Il genovese Fabrizio Segalerba, presidente nazionale della Federazione Italiana Agenti Immobiliari Professionali (FIAIP) commenta il Decreto sul Piano Casa, approvato dal Consiglio dei Ministri e presentato in conferenza stampa, a Palazzo Chigi.
“Si tratta di un Piano ben strutturato – ha dichiarato Segalerba – che ha finalmente l’obiettivo di affrontare le emergenze strutturali e dare così a medio lungo termine risposte che potranno avvantaggiare le famiglie e le giovani coppie che si trovano in condizioni di difficoltà economica attraverso interventi sull’edilizia residenziale pubblica e privata, oltre che all’accesso al Fondo Consap sulla prima casa che viene rifinanziato”.
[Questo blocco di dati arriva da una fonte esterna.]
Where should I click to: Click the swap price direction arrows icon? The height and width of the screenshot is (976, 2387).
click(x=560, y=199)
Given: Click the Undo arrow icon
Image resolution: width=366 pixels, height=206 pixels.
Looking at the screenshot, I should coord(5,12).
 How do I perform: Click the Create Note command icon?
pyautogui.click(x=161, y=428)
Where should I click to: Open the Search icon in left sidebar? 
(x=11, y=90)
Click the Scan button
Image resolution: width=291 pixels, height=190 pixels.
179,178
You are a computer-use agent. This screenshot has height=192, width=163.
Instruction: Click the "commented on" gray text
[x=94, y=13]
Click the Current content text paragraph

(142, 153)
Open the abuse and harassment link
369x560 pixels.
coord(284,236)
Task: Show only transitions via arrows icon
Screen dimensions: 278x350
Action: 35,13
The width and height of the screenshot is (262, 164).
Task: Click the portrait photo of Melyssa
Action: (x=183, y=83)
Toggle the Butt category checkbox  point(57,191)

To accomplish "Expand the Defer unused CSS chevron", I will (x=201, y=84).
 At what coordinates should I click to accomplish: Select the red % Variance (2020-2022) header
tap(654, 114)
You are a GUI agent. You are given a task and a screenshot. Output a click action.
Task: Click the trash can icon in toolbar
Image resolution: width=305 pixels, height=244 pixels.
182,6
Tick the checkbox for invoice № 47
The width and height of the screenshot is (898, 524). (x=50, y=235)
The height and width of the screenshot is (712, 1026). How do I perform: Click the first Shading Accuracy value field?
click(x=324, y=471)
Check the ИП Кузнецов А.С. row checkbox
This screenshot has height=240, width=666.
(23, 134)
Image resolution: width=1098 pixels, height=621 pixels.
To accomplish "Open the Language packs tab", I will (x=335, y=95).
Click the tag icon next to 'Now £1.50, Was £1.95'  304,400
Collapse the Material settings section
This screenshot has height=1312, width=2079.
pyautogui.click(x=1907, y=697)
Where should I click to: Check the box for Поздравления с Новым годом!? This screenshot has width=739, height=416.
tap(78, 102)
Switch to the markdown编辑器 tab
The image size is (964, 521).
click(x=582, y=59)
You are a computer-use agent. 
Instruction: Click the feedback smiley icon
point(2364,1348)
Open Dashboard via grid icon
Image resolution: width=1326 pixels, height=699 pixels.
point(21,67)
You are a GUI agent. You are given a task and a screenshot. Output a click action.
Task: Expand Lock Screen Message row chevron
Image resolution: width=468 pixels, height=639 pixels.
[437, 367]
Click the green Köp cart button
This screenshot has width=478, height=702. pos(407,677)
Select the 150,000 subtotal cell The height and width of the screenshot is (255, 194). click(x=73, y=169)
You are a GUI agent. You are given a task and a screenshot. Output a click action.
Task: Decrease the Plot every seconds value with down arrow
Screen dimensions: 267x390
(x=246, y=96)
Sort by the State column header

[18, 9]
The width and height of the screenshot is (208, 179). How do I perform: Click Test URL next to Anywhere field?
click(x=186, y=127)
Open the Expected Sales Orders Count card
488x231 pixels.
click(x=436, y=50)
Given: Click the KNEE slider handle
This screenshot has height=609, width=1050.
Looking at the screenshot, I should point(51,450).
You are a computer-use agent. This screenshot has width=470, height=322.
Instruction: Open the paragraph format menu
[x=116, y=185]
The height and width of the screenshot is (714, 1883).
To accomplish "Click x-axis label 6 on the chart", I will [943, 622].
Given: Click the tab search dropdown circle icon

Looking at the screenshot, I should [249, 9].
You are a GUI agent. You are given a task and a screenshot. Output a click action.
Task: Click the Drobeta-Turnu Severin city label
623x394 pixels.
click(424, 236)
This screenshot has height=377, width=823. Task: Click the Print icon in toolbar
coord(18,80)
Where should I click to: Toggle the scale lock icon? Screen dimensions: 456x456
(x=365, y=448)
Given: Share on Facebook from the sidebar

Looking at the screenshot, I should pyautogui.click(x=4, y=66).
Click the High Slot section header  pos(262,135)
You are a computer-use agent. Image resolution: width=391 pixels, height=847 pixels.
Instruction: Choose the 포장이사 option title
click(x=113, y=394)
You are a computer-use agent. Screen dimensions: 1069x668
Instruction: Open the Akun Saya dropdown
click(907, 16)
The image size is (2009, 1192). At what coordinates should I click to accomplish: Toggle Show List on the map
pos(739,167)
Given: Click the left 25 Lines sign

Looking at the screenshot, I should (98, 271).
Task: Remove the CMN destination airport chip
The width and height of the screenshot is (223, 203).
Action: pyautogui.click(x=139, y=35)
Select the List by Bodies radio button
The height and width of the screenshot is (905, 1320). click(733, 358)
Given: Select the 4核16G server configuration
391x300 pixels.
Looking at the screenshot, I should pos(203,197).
“Grazie a diverse leve finanziarie, forse ancora troppo frammentate – ha proseguito il Presidente Nazionale FIAIP – oltre al recupero di alloggi di edilizia sociale, alla riqualificazione del patrimonio immobiliare esistente da destinare alla locazione a canone calmierato e alla realizzazione di nuovi edifici diventerà fondamentale semplificare le procedure amministrative e consentire in tempi rapidi di velocizzare nelle amministrazioni locali l’accesso agli atti catastali da parte dei professionisti del settore”.
“L’efficacia del piano – prosegue ancora Segalerba – che ha obiettivi condivisi, dipenderà dalla programmazione di risorse adeguate e da un sistema di governance chiaro che assicuri trasparenza e tempi certi per tutti gli operatori del comparto immobiliare e capacità di coordinamento con le istituzioni locali sui territori. Oggi é necessaria l’ istituzione di una cabina di regia unica nazionale interministeriale sulla casa e sulla rigenerazione urbana che punti a riqualificare e ad efficientare gli immobili e gli alloggi popolari, coinvolgendo tutti soggetti pubblici e privati al fine di coordinare diverse iniziative oggi troppo frammentate tra più livelli istituzionali. Bene lo sblocco degli sfratti ed il ‘rent to buy’, ma sarà infine utile ipotizzare misure parallele a medio termine come incentivi fiscali mirati all’estensione delle locazioni a canone “concordato” abbattendo l’Imu in caso di utilizzo di questi contratti e applicando per questa tipologia di locazione la cedolare secca al 10%”.